Redpepper, I'm really confused by your response to this... It seems like she's asking a really heartfelt question here... What are you trying to get at with this reponse?
I've been in a similar situation in the past... Choking used to really bother me. If someone tried to do it to me, I'd tweak. If I saw my partner do it to someone else, I'd tweak... even if it was perfectly consentual. I could handle seeing a lot of things, but that was one that would almost immediately trigger an anxiety attack if I saw. (For reasons I can't explain, choking no longer bothers me... I wish I had the insight to know why, but I don't).

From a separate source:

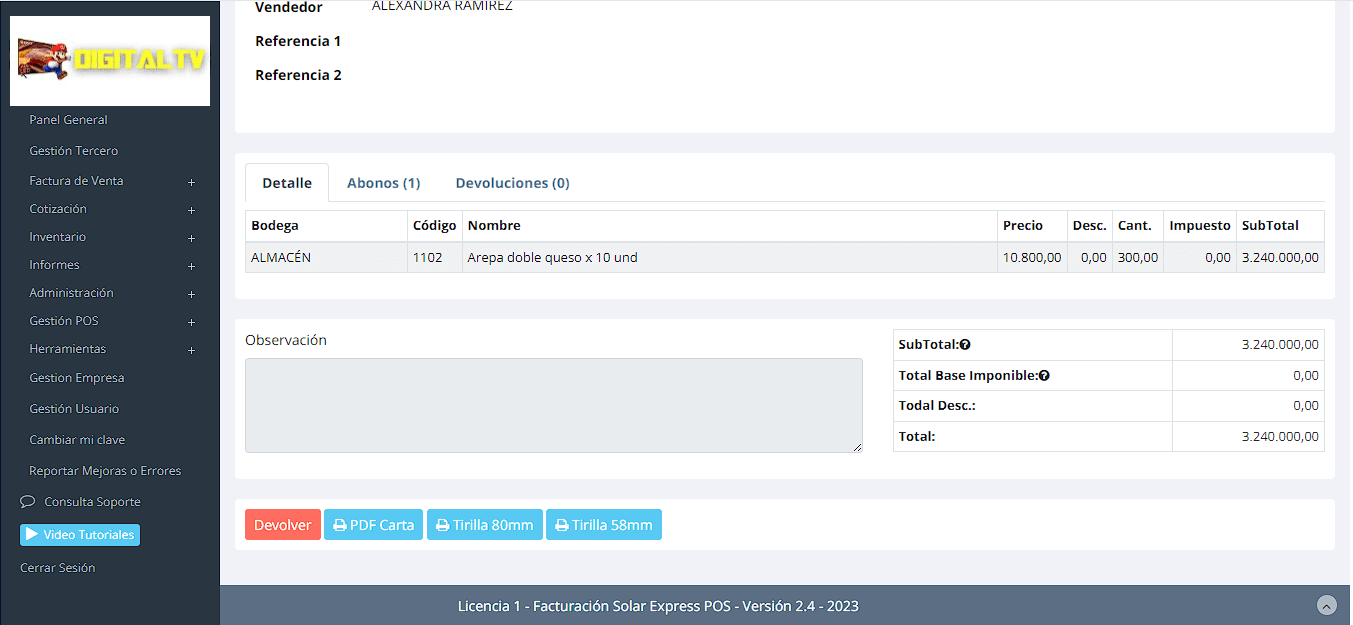The image size is (1353, 625).
Task: Expand the Factura de Venta menu
Action: 191,182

I think the best thing you can do is be honest with your partners. If you find certain behaviors and acts distressing and triggering, by all means... speak up. If you don't, you're going to end up living in fear of seeing something you don't want to and eventually that's going to lead to resentment. Telling your partners means you can sit down and figure out what the best way to resolve the issue is.
Things that I might ask myself in a situation like this is:
"Why does this bother me?"
"Are there limitations that I could live with without restricting their behavior?"
"Is this something that I can be okay with in time?"
"Would having your partners take a precaution like locking the door so you can't accidently walk in on something you don't want to see ease your mind? Or maybe asking them not to discuss their BDSM activities around you? Or only doing these sorts of activities when they know you're not going to be at home?"
I tend to think in polyamory there tends to be a culture of openness.... and assumption that you ought to be open to anything and everything and if you're not then you're not poly enough... but the reality is, we all have our limitations and the things that bother us. If you're not okay with it, you're not okay with it.... and that's perfectly fine and acceptable. It's okay to have limits and guidelines to make you feel comfortable.... and maybe in time, you might become more okay with it... or maybe you won't... everyone's different.